Le secret du triangle Florian

Chapitre 8 : Un sourire sur les lèvres

2581 mots, Catégorie: T

Dernière mise à jour 08/11/2016 21:22

Chapitre VIII : Un sourire sur les lèvres

 

      Usopp se faufilait entre les arbres, à l'aveugle. Son nouvel ami avait réussi à le convaincre de s'aventurer seul dans les bois pour chercher des plantes comestibles. Le pirate avait lancé, au fil d'une conversation, qu'il avait vu son ancien cuisinier cueillir de quoi se nourrir et qu'il serait peut-être capable de reconnaître quelques herbes consommables. L'enthousiasme du vieil homme n'avait laissé aucune chance à Usopp de se défiler et il était désormais perdu, incapable de faire la différence entre un buisson et un fantôme, terrifié par la noirceur de l'air qui l'entourait et paniqué par le craquement des feuilles qu'il piétinait.

      Il avait réussi à trouver un plant d'une herbe grasse comestible.

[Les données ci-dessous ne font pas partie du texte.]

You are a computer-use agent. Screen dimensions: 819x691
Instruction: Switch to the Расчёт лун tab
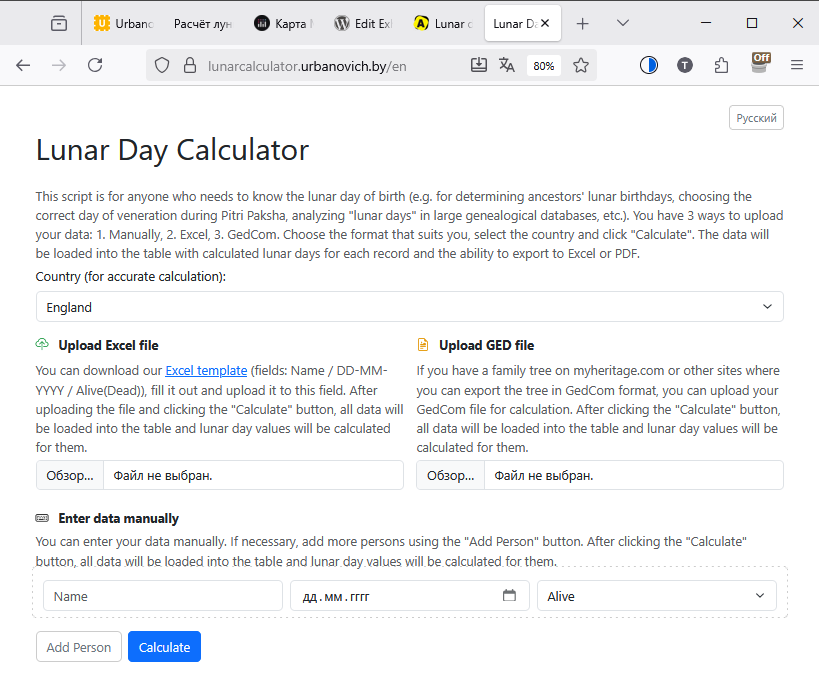pyautogui.click(x=203, y=23)
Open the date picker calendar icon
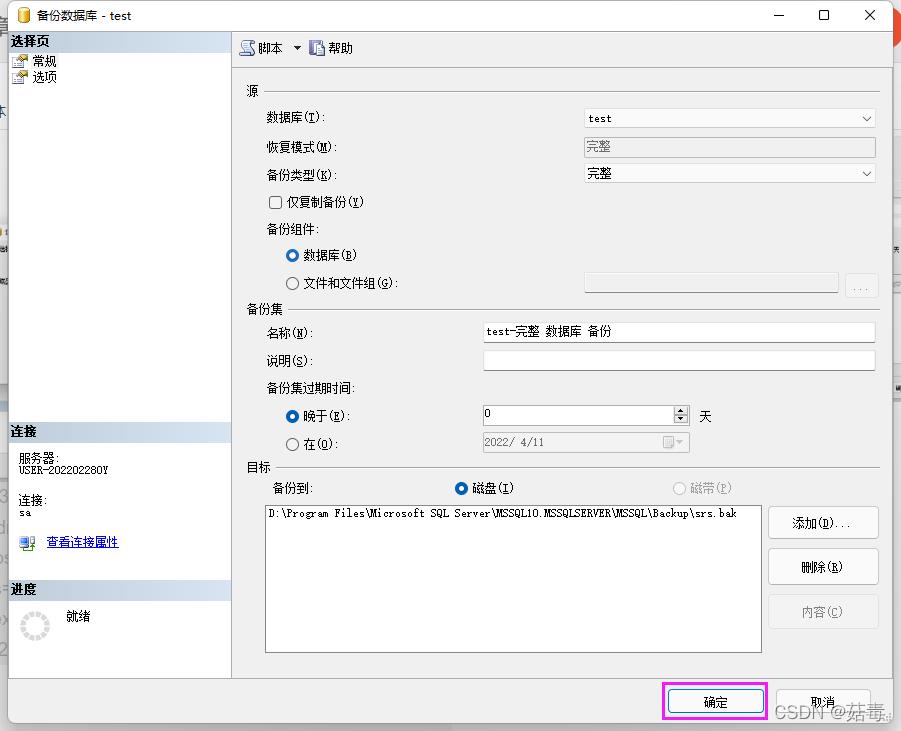The height and width of the screenshot is (731, 901). pos(668,443)
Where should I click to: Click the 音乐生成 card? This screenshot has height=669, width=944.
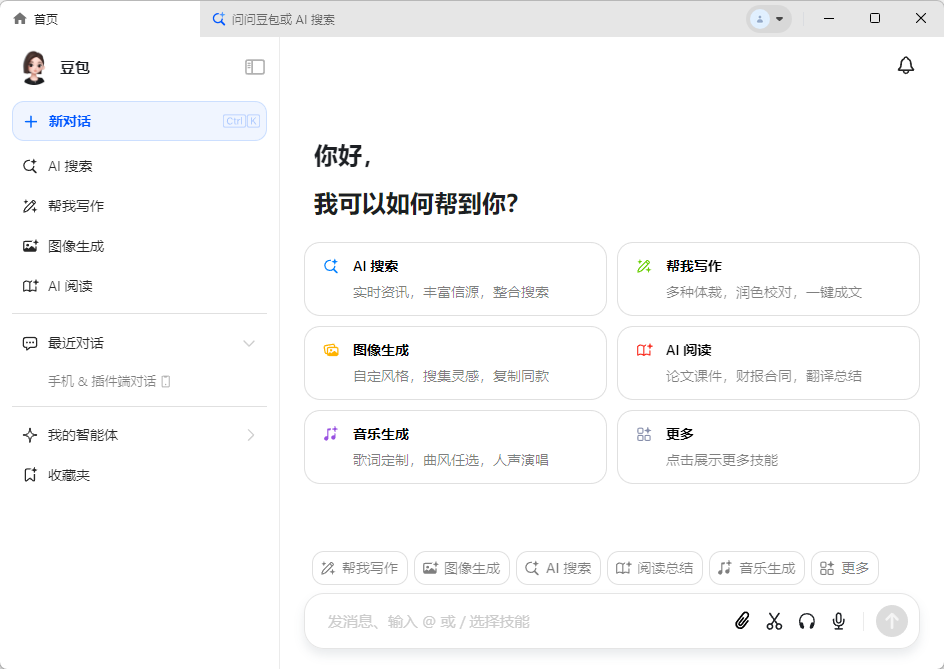point(455,447)

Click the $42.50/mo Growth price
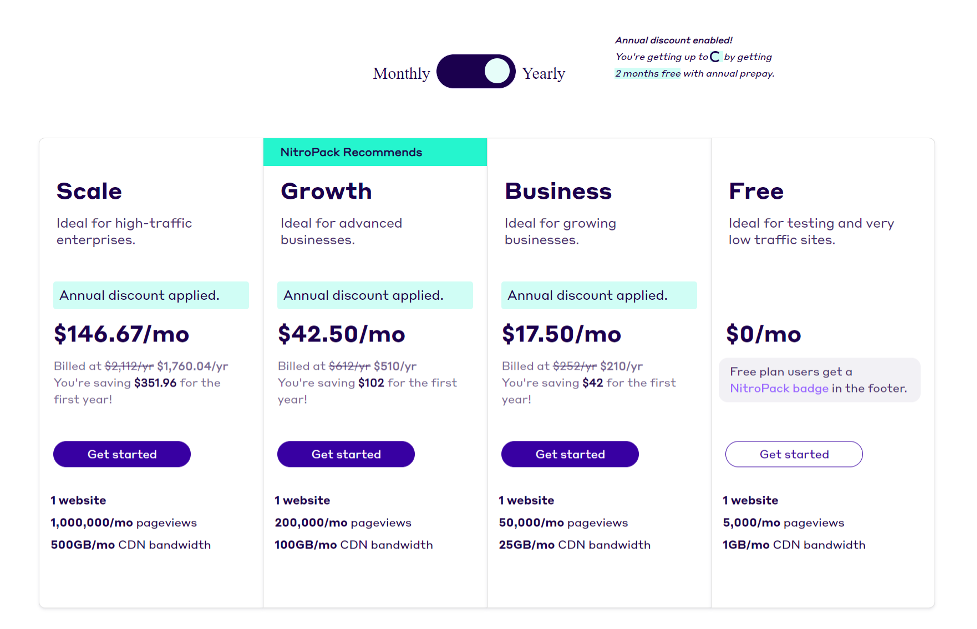click(x=341, y=334)
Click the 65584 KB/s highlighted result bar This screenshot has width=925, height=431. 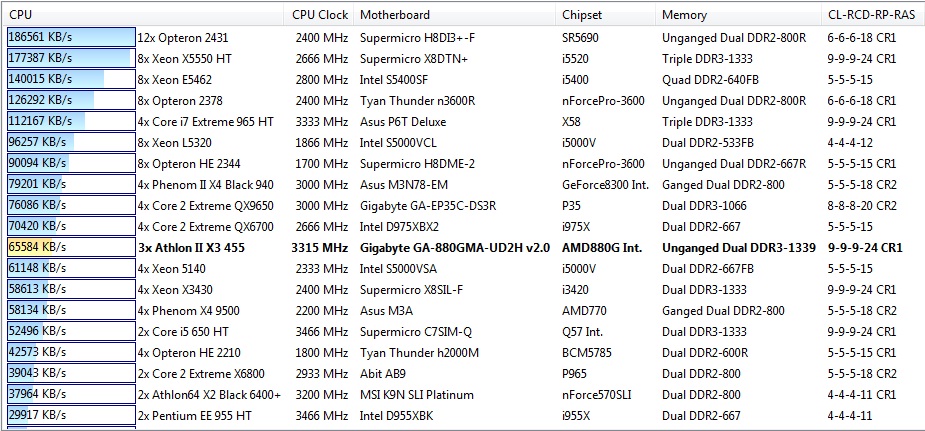pos(70,247)
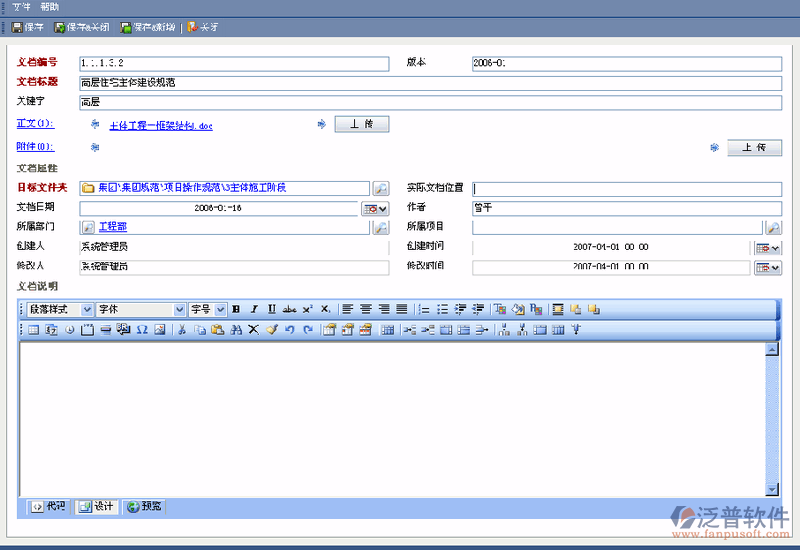Open the 文档日期 calendar date picker
800x550 pixels.
pyautogui.click(x=376, y=208)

Il n'était pas certain de ne pas être tombé dans le piège dont il avait été averti par le journal de Florian. Elle semblait similaire aux herbes que ce dernier avait trouvées près du point d'eau, mais correspondaient à la description qu'avait faite Sanji d'une plante très nutritive bien que peu goûteuse. On verra bien, pensa-t-il. Au pire, je serai paralysé deux ou trois heures. Après avoir rempli sa sacoche, Usopp décida de retourner au camp. Il avait parcouru cette forêt tant de fois avec son compagnon d'infortune que l'habitude guidait ses pas alors qu'il se perdait dans ses pensées.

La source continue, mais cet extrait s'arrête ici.